Prompt :: From the records below, work out how many lines carry the string "width". Leave out everything but the number.

Provided data ::
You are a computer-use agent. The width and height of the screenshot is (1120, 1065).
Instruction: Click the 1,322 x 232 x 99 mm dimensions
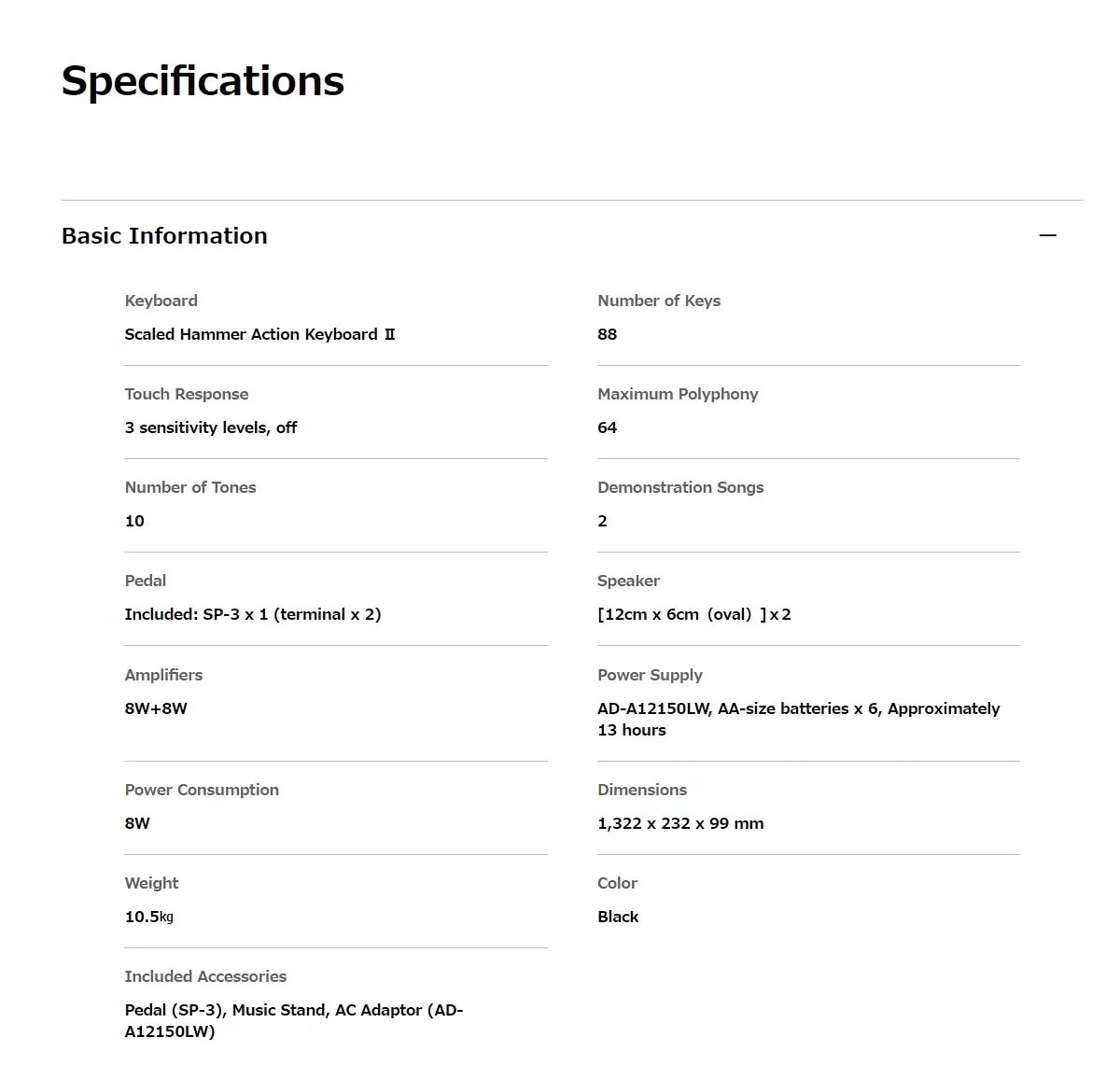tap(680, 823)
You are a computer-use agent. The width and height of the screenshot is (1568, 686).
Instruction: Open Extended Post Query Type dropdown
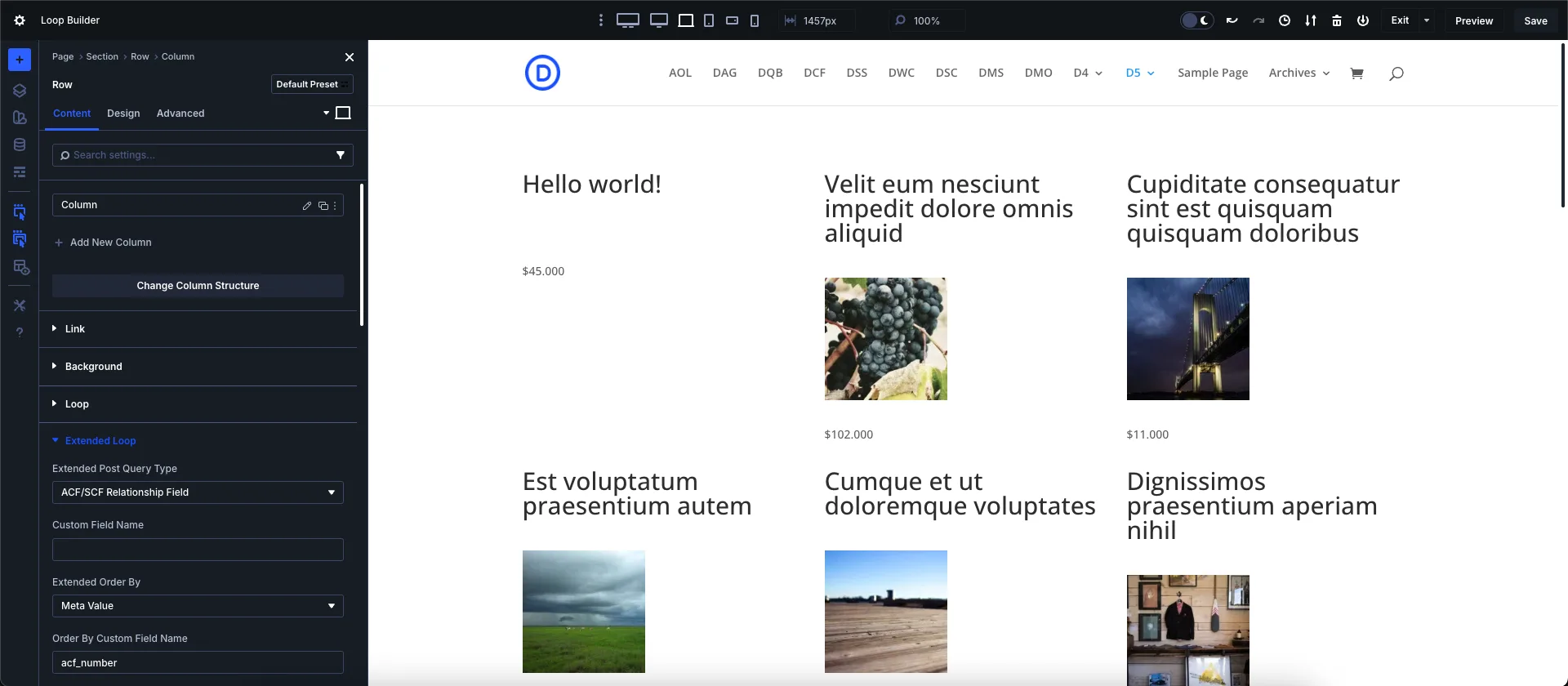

Solution :: 2